Sacred architecture

Tabb examines Rothko Chapel,
Chapel of Notre Dame du Haut

In a March 1, 2005 lecture at the Rothko Chapel in Houston, Texas, Phillip J. Tabb, professor and head of the Department of Architecture at Texas A&M University will examine the characteristics and symbolic meanings of two architectural landmarks — the Rothko Chapel and the Chapel of Notre Dame du Haut in Ronchamps, France. The presentation is slated for 7:30 p.m.
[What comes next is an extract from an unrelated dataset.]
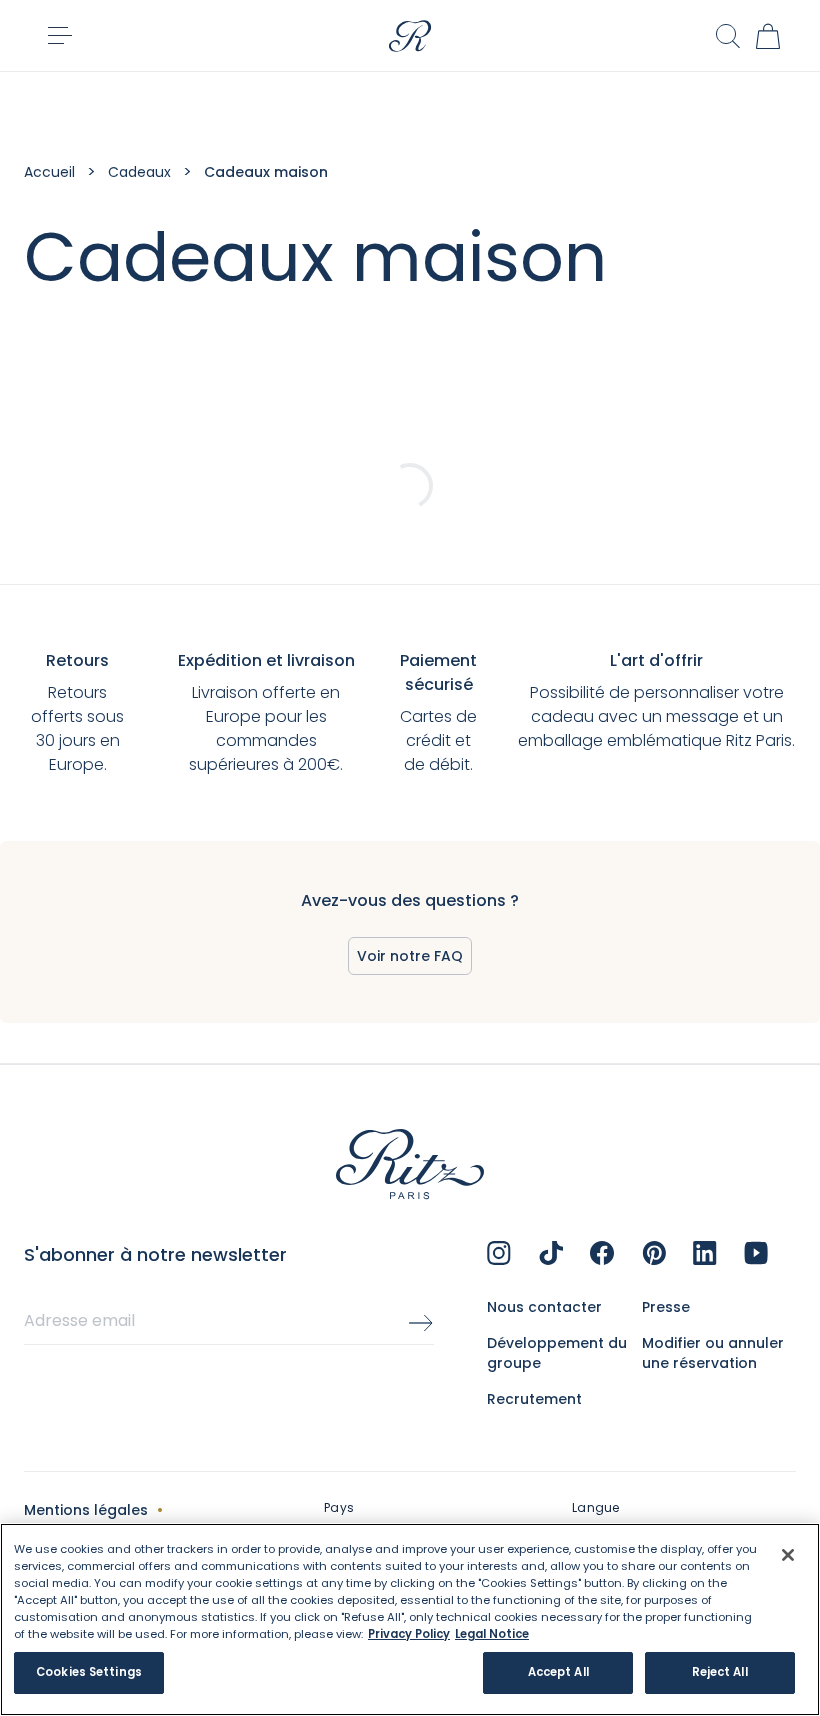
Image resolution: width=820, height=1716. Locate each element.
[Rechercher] (728, 36)
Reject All (720, 1672)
Revered for more than a half century, the Chapel of Notre Dame du Haut, designed by renowned architect Le Corbusier, is widely regarded as one of the most important examples of modern architecture. Perched on a commanding hill above the village of Ronchamp, France, the chapel is a pilgrimage destination for devout Catholics and architects alike. Recent research, Tabb says, indicates that the building may be imbued with celestial programs that are played out in both the integral Cubist art and the inspired architecture of the chapel itself.

The Rothko Chapel, inspired by and housing the paintings of American abstract expressionist Mark Rothko, is viewed with equal affection. The structure celebrates and embodies terrestrial, rather than celestial, moments that emanate a grounded sense of quiet and inner focus. A modern meditative environment, the chapel serves as an intimate sanctuary to thousands of visitors of every faith each year.

A design educator for 20 years, Tabb’s expertise lies in sustainable community design and sacred organizational patterns. He has taught at numerous institutions across the western United States, Nova Scotia and London. At the college, Tabb is a founding fellow of the Sustainable Urbanism Certificate Program and is a principal planner for the Serenbe communities near Atlanta, Ga., which integrate sacred organizational field geometry with community planning.

Tabb is also a founding director of the Academy for Sacred Architectural Studies, a non-profit corporation in Colorado focused on organizing a set of alternative educational programs currently not available in conventional architectural instructional settings. The focus of study is on the perennial wisdom found in the world's major traditions, and how they embody sacred and archetypal principles that can be integral to architecture and planning disciplines.

A practicing, registered architect for 25 years, Tabb has worked in his own practice on numerous projects that integrated sacred concepts, such as the Celestial Seasonings Herb Tea Headquarters Building, the Rolf Institute Headquarters Building, and the Stetson Healing Studio.